* **Problem 1**:
Copy out the part of the kernel patch that opens with the words containing "Signed-off-by: George Spelvin" and closes with "DO_ONCE(prandom_seed_full_state, (pcpu_state))", substituting "include/linux/prandom.h" for "include/linux/random.h" wherever it appears.
* **Problem 2**:
Resume the kernel patch on prandom_u32_max() from the point where it stops.

* **Text provided**:
[RFC PATCH v1 09/50] <linux/random.h> prandom_u32_max() for power-of-2 ranges

* [RFC PATCH v1 09/50] <linux/random.h> prandom_u32_max() for power-of-2 ranges
@ 2019-03-16  6:32 George Spelvin
  2020-03-28 17:32 ` Stephen Hemminger
  0 siblings, 1 reply; 3+ messages in thread
From: George Spelvin @ 2019-03-16  6:32 UTC (permalink / raw)
  To: linux-kernel, lkml; +Cc: Stephen Hemminger, Hannes Frederic Sowa

Add special-case optimization for compile-time constant power-of-2
ranges (as a simple shift) so it's *always* at least as efficient as
"prandom_u32() % range".

This saves all callers from having to worry about the issue.  You
may use "% range" or "& (range - 1)" if you know the range is a
power of 2, but you don't have to.

Rename the parameter from the un-mnemonic "ep_ro" to "range".

Also expand comments, and add to prandom_32() documentation
that "prandom_u32() % range" should ''not'' be used.

Signed-off-by: George Spelvin <lkml@sdf.org>
Cc: Stephen Hemminger <stephen@networkplumber.org>
Cc: Hannes Frederic Sowa <hannes@stressinduktion.org>
---
 include/linux/random.h | 56 ++++++++++++++++++++++++++++++++++--------
 lib/random32.c         |  9 ++++---
 2 files changed, 52 insertions(+), 13 deletions(-)

diff --git a/include/linux/random.h b/include/linux/random.h
index f189c927fdea5..109772175c833 100644
--- a/include/linux/random.h
+++ b/include/linux/random.h
@@ -125,20 +125,56 @@ void prandom_seed_full_state(struct rnd_state __percpu *pcpu_state);
 	DO_ONCE(prandom_seed_full_state, (pcpu_state))

(Click-target data)
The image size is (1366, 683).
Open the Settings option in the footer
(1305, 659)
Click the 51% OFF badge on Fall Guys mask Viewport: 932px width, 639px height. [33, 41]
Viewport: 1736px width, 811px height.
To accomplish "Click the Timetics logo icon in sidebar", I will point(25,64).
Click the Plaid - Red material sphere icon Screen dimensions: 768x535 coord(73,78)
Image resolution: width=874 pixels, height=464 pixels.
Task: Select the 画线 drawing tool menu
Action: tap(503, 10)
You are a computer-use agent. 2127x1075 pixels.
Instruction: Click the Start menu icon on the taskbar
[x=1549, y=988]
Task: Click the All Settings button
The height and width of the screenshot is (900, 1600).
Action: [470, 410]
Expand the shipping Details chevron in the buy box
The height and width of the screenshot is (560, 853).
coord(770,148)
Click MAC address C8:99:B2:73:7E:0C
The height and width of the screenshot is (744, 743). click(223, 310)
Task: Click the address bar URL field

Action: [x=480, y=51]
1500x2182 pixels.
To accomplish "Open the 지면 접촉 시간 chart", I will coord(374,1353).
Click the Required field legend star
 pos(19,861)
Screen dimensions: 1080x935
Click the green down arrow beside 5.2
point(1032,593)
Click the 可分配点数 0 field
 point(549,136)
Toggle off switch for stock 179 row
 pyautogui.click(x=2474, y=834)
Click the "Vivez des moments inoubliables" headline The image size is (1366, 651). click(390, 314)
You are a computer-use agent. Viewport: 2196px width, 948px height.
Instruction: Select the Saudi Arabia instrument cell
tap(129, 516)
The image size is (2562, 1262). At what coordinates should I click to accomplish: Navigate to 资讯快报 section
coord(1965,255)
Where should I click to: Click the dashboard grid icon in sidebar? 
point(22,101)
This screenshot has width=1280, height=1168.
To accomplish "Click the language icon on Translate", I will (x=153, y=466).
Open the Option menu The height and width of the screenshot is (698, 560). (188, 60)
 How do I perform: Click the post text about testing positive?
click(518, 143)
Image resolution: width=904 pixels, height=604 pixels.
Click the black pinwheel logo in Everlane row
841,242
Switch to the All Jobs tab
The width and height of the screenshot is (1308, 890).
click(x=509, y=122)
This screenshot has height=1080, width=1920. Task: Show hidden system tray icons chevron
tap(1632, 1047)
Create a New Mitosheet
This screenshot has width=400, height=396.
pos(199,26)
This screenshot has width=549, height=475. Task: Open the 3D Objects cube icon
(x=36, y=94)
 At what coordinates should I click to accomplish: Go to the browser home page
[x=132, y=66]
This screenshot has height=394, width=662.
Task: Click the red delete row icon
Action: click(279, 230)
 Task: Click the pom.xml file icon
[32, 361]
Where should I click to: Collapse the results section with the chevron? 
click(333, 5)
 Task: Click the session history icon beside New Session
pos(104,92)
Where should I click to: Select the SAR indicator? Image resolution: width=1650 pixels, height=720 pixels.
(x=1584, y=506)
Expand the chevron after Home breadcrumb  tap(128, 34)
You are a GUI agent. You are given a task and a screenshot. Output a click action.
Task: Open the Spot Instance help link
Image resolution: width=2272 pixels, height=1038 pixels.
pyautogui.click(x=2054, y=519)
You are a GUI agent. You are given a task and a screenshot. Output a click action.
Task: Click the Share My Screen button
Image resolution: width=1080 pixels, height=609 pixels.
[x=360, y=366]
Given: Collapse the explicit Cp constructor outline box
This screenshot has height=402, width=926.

* **Task response 1**:
Signed-off-by: George Spelvin <lkml@sdf.org>
Cc: Stephen Hemminger <stephen@networkplumber.org>
Cc: Hannes Frederic Sowa <hannes@stressinduktion.org>
---
 include/linux/prandom.h | 56 ++++++++++++++++++++++++++++++++++--------
 lib/random32.c         |  9 ++++---
 2 files changed, 52 insertions(+), 13 deletions(-)

diff --git a/include/linux/prandom.h b/include/linux/prandom.h
index f189c927fdea5..109772175c833 100644
--- a/include/linux/prandom.h
+++ b/include/linux/prandom.h
@@ -125,20 +125,56 @@ void prandom_seed_full_state(struct rnd_state __percpu *pcpu_state);
 	DO_ONCE(prandom_seed_full_state, (pcpu_state))

* **Task response 2**:
 /**
- * prandom_u32_max - returns a pseudo-random number in interval [0, ep_ro)
- * @ep_ro: right open interval endpoint
+ * prandom_u32_max - returns a pseudo-random number in interval [0, @range)
+ * @range: Upper bound on the return value; the first value never returned.
  *
- * Returns a pseudo-random number that is in interval [0, ep_ro). Note
- * that the result depends on PRNG being well distributed in [0, ~0U]
- * u32 space. Here we use maximally equidistributed combined Tausworthe
- * generator, that is, prandom_u32(). This is useful when requesting a
- * random index of an array containing ep_ro elements, for example.
+ * Returns a pseudo-random number 0 <= @x < @range.
+ * This is useful when requesting a random index into an array containing
+ * @range elements, for example.  This is similar to, but more efficient
+ * than, "prandom_u32() % @range".
  *
- * Returns: pseudo-random number in interval [0, ep_ro)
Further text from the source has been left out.